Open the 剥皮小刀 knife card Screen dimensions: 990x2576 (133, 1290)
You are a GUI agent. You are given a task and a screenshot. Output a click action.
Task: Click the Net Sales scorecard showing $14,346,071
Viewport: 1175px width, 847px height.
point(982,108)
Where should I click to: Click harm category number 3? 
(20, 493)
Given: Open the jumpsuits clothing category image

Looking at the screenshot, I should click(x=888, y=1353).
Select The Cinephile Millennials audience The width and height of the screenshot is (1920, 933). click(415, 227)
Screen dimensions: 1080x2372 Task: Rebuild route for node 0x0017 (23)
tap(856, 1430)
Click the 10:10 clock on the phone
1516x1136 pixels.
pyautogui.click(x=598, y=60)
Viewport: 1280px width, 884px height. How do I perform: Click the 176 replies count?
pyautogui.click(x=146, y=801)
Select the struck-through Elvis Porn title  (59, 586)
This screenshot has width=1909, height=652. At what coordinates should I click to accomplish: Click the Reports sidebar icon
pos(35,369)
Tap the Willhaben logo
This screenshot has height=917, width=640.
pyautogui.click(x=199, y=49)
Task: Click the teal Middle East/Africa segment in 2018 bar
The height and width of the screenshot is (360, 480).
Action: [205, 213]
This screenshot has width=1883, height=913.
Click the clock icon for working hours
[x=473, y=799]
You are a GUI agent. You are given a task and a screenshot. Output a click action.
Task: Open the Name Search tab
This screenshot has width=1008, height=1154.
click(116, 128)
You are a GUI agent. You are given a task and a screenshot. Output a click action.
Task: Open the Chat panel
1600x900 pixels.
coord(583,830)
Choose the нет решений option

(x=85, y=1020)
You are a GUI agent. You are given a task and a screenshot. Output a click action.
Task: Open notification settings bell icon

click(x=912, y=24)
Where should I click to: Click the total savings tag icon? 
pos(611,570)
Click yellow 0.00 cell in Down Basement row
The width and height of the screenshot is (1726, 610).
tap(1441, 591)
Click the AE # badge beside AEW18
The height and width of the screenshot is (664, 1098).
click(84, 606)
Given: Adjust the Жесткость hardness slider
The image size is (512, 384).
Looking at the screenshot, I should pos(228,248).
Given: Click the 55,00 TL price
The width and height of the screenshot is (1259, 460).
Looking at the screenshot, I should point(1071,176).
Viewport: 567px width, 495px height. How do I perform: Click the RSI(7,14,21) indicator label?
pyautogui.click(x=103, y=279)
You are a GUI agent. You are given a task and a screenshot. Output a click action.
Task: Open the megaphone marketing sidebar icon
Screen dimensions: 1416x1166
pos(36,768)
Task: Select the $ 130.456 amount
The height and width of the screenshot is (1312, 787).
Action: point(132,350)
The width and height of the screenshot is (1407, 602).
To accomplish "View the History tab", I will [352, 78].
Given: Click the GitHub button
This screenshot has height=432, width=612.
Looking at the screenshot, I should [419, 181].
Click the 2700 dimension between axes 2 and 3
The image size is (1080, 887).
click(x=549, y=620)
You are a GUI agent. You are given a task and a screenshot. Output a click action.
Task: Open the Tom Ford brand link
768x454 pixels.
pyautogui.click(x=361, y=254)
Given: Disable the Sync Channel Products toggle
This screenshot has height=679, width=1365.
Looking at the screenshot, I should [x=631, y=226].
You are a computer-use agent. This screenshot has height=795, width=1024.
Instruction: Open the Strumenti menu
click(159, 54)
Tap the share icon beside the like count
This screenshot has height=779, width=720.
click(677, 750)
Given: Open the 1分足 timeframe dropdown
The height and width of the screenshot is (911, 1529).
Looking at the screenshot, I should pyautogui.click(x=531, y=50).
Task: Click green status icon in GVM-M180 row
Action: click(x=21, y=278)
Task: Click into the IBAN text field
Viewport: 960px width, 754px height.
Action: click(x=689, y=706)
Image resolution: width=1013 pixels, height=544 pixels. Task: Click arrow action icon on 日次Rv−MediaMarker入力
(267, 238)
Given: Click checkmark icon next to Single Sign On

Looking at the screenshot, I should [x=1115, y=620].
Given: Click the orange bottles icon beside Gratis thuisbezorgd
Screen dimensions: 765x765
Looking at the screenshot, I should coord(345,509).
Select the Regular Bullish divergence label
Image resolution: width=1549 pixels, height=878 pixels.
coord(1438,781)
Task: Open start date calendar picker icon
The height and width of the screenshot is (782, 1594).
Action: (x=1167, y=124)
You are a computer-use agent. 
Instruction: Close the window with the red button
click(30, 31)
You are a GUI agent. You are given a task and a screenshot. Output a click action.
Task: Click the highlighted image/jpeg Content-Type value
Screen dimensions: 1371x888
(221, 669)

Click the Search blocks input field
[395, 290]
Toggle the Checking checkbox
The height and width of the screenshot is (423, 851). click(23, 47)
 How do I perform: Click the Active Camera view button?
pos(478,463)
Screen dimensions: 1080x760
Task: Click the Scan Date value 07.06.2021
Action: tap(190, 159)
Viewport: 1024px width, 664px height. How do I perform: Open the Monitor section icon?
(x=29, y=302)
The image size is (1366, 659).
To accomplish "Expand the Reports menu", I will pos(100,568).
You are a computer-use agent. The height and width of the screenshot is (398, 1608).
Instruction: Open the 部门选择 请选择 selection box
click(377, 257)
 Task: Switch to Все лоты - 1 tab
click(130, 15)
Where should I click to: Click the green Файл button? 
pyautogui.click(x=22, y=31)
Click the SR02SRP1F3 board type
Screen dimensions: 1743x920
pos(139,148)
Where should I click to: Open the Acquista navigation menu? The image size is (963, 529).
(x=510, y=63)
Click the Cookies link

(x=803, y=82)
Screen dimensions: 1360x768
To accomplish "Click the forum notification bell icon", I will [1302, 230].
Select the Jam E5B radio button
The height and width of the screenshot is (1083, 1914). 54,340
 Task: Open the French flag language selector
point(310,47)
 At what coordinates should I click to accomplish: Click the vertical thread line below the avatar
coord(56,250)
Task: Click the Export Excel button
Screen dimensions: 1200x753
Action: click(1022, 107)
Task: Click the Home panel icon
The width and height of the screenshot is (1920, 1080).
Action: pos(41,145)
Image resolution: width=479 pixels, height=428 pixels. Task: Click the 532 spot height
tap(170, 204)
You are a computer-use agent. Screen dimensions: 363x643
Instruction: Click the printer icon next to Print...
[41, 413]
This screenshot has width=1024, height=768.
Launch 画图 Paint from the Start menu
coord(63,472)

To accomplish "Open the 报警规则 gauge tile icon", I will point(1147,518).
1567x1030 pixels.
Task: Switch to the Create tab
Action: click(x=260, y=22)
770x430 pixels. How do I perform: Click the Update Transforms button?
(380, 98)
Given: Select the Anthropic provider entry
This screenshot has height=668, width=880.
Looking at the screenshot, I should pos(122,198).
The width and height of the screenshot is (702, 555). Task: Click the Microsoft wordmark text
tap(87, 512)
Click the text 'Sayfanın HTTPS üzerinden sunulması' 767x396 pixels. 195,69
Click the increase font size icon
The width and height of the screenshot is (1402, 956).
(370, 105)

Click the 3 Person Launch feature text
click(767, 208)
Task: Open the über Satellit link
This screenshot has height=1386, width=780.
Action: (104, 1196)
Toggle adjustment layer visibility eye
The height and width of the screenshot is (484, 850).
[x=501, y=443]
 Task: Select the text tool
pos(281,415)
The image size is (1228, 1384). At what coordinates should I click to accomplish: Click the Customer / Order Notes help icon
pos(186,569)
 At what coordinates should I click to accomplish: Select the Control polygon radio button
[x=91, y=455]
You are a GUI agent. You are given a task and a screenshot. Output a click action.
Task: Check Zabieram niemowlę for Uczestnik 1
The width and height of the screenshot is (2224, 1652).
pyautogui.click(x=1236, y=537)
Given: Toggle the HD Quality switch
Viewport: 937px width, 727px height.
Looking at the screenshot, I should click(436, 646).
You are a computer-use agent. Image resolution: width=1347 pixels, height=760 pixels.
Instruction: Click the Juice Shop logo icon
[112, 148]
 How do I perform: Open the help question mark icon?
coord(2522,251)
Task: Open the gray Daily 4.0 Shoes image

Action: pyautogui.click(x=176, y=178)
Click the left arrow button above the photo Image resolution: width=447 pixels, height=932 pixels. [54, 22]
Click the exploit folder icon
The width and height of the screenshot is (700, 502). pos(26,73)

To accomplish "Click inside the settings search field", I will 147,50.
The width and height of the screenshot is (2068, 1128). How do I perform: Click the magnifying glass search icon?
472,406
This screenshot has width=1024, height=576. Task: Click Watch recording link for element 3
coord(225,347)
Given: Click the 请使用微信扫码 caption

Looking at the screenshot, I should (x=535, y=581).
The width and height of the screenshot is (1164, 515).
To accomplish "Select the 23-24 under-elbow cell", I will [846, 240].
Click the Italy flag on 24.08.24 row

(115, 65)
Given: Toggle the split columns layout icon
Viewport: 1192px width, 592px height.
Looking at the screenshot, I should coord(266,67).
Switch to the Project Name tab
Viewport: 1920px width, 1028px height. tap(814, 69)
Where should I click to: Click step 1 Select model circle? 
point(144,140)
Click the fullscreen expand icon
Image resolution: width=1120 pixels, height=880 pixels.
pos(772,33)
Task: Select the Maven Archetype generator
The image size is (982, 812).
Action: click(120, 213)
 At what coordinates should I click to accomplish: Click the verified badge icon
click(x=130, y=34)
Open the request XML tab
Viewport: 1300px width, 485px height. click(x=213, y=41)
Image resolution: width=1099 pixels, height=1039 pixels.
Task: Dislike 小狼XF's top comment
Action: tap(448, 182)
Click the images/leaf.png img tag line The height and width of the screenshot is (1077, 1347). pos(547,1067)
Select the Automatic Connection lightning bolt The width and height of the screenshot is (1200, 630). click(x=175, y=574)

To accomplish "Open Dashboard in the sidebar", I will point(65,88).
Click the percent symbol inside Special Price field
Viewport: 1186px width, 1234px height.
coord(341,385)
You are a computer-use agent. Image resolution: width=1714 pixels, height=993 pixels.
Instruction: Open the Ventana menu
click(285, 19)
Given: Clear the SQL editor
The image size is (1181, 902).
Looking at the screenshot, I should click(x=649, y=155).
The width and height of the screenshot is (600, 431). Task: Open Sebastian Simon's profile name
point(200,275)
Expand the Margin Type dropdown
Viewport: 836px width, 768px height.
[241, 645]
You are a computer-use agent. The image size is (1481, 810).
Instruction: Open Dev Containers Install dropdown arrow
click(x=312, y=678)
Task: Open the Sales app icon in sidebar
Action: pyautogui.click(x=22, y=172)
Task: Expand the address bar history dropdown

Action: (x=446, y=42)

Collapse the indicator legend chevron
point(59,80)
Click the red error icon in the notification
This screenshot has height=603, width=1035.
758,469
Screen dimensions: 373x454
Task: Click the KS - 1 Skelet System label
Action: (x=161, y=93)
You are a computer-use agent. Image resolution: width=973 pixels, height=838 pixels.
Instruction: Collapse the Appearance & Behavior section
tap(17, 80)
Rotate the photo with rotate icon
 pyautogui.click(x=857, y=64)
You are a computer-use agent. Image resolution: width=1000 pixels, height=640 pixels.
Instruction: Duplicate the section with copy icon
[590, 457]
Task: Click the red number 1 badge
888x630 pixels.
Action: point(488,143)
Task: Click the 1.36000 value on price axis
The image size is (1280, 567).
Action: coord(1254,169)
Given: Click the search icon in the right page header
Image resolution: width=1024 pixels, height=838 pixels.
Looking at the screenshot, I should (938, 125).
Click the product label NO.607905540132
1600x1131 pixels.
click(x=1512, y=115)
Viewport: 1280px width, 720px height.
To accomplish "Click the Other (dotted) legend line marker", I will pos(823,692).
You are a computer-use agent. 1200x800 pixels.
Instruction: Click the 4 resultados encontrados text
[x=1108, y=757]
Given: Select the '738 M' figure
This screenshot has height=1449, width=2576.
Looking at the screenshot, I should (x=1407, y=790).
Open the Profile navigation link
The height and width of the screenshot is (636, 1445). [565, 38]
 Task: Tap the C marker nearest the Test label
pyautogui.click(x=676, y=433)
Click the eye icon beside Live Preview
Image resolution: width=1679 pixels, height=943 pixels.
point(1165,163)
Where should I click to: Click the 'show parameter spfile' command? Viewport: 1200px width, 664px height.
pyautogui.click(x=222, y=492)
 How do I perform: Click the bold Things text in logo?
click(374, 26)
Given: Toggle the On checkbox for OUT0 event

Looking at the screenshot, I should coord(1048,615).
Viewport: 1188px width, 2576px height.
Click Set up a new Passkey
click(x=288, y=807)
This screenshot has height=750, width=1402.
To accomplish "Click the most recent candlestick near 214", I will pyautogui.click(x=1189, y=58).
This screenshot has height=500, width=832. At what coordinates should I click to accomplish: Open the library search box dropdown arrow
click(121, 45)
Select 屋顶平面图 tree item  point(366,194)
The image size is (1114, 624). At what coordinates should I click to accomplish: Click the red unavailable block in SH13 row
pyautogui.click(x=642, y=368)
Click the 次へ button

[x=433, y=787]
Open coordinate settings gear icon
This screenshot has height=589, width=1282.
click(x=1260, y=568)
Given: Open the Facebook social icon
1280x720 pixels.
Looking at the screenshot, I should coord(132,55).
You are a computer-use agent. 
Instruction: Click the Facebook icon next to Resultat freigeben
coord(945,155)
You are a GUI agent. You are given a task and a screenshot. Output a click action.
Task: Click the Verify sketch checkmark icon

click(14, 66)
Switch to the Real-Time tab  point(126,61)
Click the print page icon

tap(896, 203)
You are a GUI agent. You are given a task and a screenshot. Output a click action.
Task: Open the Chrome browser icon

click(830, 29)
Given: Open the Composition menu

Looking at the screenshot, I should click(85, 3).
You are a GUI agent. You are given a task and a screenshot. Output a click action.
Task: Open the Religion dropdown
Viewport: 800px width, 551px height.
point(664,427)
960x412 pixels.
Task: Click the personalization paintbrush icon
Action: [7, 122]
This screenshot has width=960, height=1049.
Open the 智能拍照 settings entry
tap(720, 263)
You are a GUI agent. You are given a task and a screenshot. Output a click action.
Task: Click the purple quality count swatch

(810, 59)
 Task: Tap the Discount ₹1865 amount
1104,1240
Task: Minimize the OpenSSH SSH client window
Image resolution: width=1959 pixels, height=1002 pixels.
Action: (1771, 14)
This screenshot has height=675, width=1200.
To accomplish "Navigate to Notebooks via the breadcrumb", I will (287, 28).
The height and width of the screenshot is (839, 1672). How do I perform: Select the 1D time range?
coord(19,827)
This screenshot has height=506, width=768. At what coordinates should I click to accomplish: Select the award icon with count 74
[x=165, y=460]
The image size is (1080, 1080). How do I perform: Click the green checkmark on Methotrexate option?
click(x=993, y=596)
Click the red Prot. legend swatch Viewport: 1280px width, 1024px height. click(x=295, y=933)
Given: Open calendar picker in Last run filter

* **Work item**
Taking the line with "Viewport: 1175px width, 847px height." as the first and the line with "Select the struck-through" as the last, retype that stretch of the data above exactly, with no other lines.

* **Written answer**
Viewport: 1175px width, 847px height.
point(982,108)
Where should I click to: Click harm category number 3? 
(20, 493)
Given: Open the jumpsuits clothing category image

Looking at the screenshot, I should click(x=888, y=1353).
Select The Cinephile Millennials audience The width and height of the screenshot is (1920, 933). click(415, 227)
Screen dimensions: 1080x2372 Task: Rebuild route for node 0x0017 (23)
tap(856, 1430)
Click the 10:10 clock on the phone
1516x1136 pixels.
pyautogui.click(x=598, y=60)
Viewport: 1280px width, 884px height. How do I perform: Click the 176 replies count?
pyautogui.click(x=146, y=801)
Select the struck-through Elvis Porn title  (59, 586)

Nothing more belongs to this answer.